Source text:
==========

Prerequisites
The Squared Mahalanobis Distance follows a Chi-Square Distribution
- Derivation Based on the Eigenvalue Decomposition
- Alternative Derivation Based on the Whitening Property of the Mahalanobis Distance
Conclusion

$ \renewcommand{\vec}[1]{\boldsymbol{\mathbf{#1}}} \def\matr#1{\boldsymbol{\mathbf{#1}}} \def\tp{\mathsf T} \DeclareMathOperator{\E}{\mathbb{E}} $

Gaussian distributions are a common choice for anomaly detection, especially when the data is roughly normally distributed. The parameters of the distribution can be estimated using maximum likelihood estimation (MLE), which gives the sample mean and covariance matrix. Once these parameters are known, the next step is to decide on a threshold that separates normal data from anomalies. A simple approach is to set this threshold based on the probability density function (PDF): if a new data point has a PDF value below the threshold, it is flagged as anomalous.

In one dimension, this threshold separates the tails of the distribution from its center. In two dimensions, the boundary takes the shape of an ellipse, and in higher dimensions, it becomes an ellipsoid. All points on such a boundary are equally distant from the mean in terms of the Mahalanobis distance, which makes this distance a useful alternative for defining thresholds.

==========

Supplied information:
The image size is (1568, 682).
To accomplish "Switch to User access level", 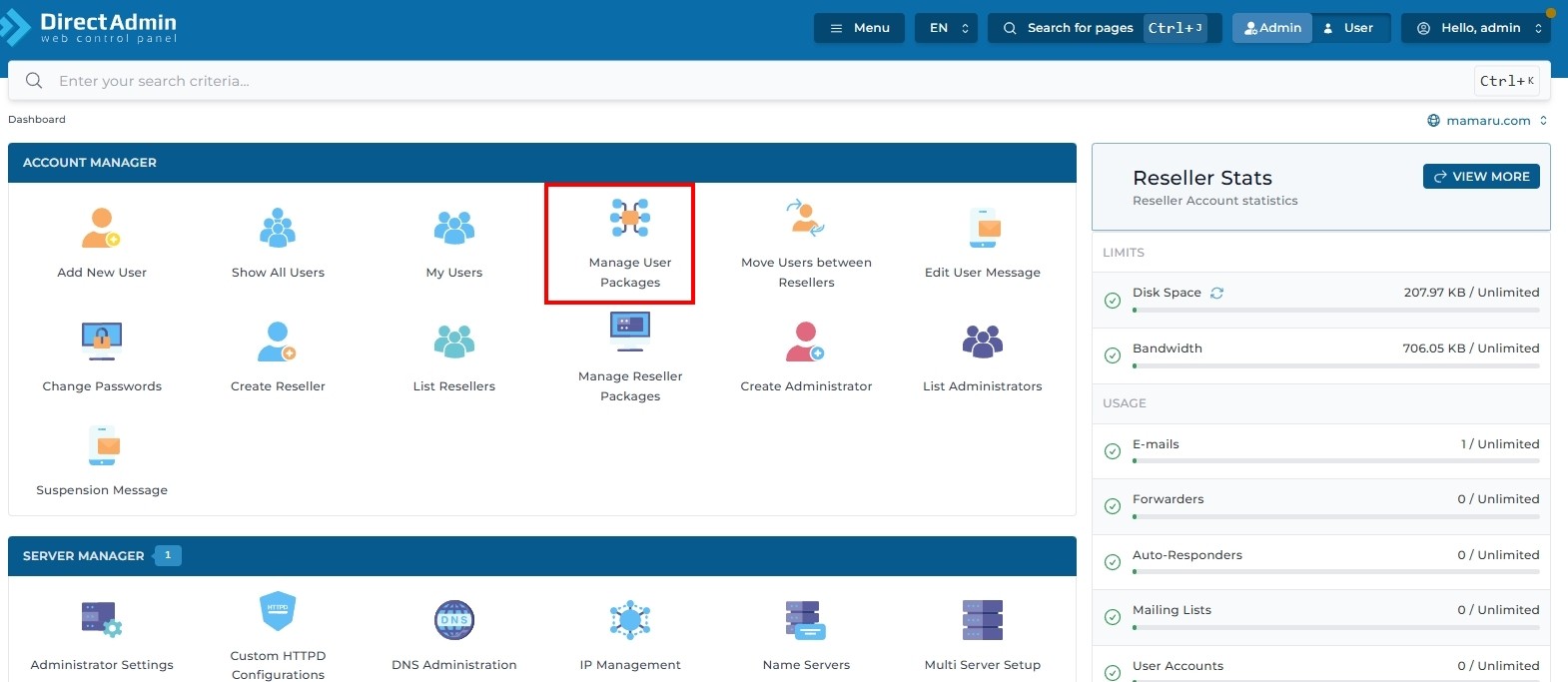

==========

Set tasks:
1. In the text on Mahalanobis distance, what shape does the threshold boundary take in two dimensions?
2. Copy the Mahalanobis distance text word for word, everything from "Gaussian distributions are" down to "flagged as anomalous.".
3. Carry the text on Mahalanobis distance and anomaly thresholds further, picking up right after its final sentence.

Responses in order:
1. An ellipse.

2.
Gaussian distributions are a common choice for anomaly detection, especially when the data is roughly normally distributed. The parameters of the distribution can be estimated using maximum likelihood estimation (MLE), which gives the sample mean and covariance matrix. Once these parameters are known, the next step is to decide on a threshold that separates normal data from anomalies. A simple approach is to set this threshold based on the probability density function (PDF): if a new data point has a PDF value below the threshold, it is flagged as anomalous.

3.
Unlike the PDF, the Mahalanobis distance does not rely on assuming a Gaussian distribution. Still, if the data is approximately Gaussian, the squared Mahalanobis distance follows a Chi-square distribution—a relationship that can also be confirmed visually using a quantile–quantile plot.

Prerequisites

Matrix Algebra

The product of an $n \times \ell$ matrix $\matr A$ and an $\ell \times p$ matrix $\matr B$ is defined entry-wise as

\[(\matr A \matr B)_{ij} = \sum_{k=1}^\ell \matr A_{ik}\,\matr B_{kj}.\]

In particular, the product of a matrix $\matr A$ with its transpose $\matr A^\top$ can be written as

\[\begin{align} (\matr A \matr A^\top)_{ij} &= \sum_{k=1}^\ell \matr A_{ik}\,\matr A^\top_{kj} = \sum_{k=1}^\ell \matr A_{ik}\,\matr A_{jk}, \nonumber \\[6pt] \matr A \matr A^\top &= \sum_{k=1}^\ell \vec a_{k}\,\vec a_{k}^\top, \label{eq:matrixProductWithTranspose} \end{align}\]

where $\vec a_{k}$ denotes the $k$-th column vector of $\matr A$.

We will also use the following simple relation for vectors $\vec a, \vec b$:

\[\begin{align} x &= \vec a^\top \vec b, \\ y &= \vec b^\top \vec a = x^\top = x, \\ xy &= \vec a^\top \vec b \,\vec b^\top \vec a = x^2 = (\vec a^\top \vec b)^2. \label{eq:multOfTwoScalars} \end{align}\]

(Inverse of a Matrix Product)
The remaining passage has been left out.